Hanks is also related to one of the nicest presidents ever

A well-known fact that Hanks himself has known since he was a child, is that his family is related to one of the greatest US presidents, Abraham Lincoln. Known for being affable and conciliatory, again, it truly is not surprising that Hanks can call the 16th president a relation of his.

The Daily Mail reported Hanks as saying in 2012, “I’m related to Abraham Lincoln. His mother was called Nancy Hanks, and the members of my branch of the family are either cousins or in-laws or poor relations. So when I was at school, guess which president I was always doing essays on.”

Tom Hanks would prefer not to be known as ‘nice’

In his conversation with Savannah Guthrie on Today this week, Hanks was asked by the morning show anchor what he would like to see written on his epitaph after he is long gone. Hanks immediately answered, “Well, I wouldn’t want the word ‘nice’ anywhere on it, I’ll take ‘kind,” I’ll take that. ‘Thoughtful,’ I’d take that.”

Guthrie clearly couldn’t resist and asked the Apollo 13 actor, “Why not ‘nice?’

Hanks jokingly bristled, saying “‘Nice’ is…you know what ‘nice’ is? ‘Nice’ is the meal you had at a restaurant, not a bad restaurant, but not a good restaurant. ‘Oh, how was the fish at that place? It was nice.’ I want something better than that. ‘It was fantastic!’  So maybe that’s the epitaph, ‘He was fantastic!’”

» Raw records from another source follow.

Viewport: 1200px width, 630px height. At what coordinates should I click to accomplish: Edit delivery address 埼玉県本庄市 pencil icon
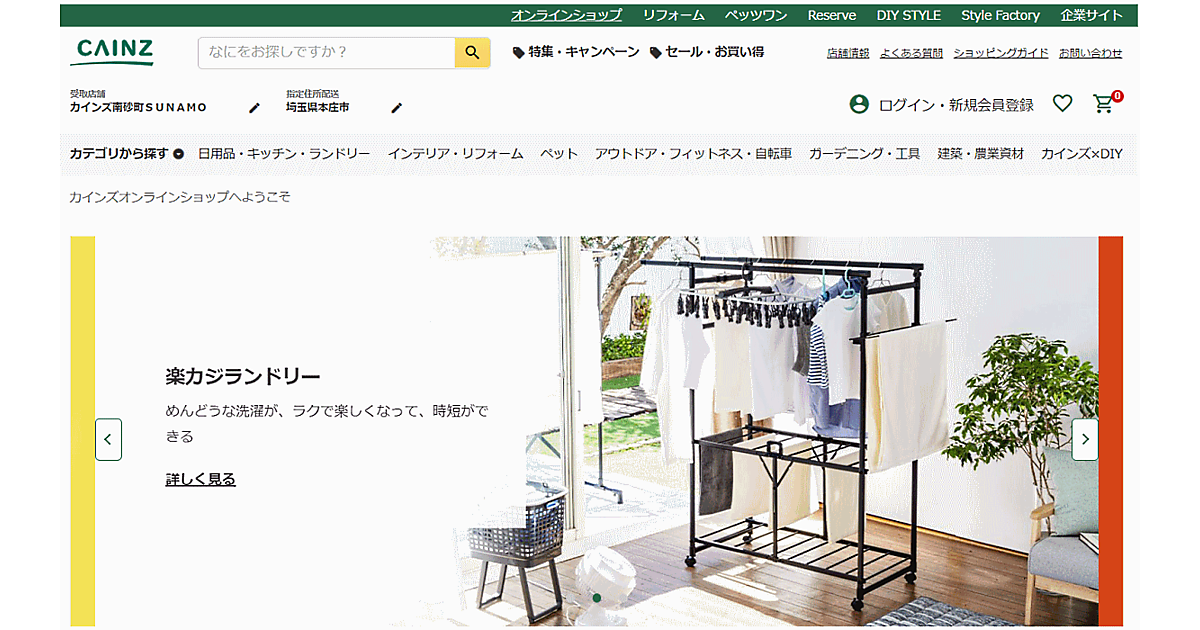pyautogui.click(x=396, y=107)

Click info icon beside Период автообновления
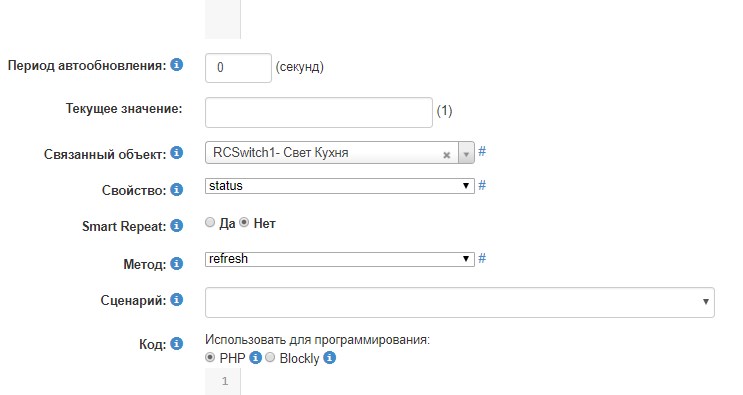point(177,64)
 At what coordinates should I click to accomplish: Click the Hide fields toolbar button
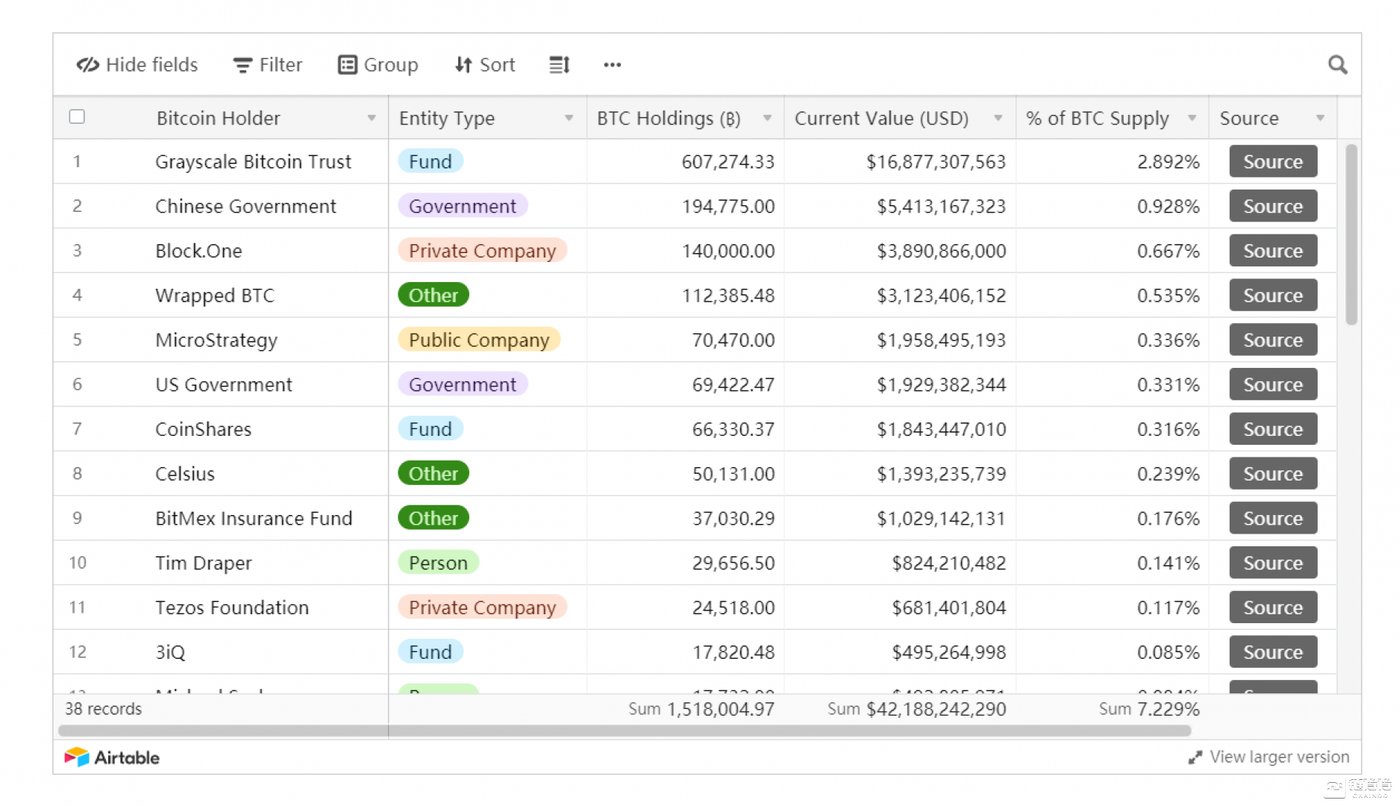[137, 65]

When Guthrie clarified that she felt Hanks is “nice, but better than nice,” Hanks elaborated, “I think I was well-raised, despite some kookiness that went on when I was growing up…if I’m a nice guy, it’s because other people have made me realize that’s the type of human being I wanted to be.” 

“I’m nice by option because so many people have demonstrated kindness to me.”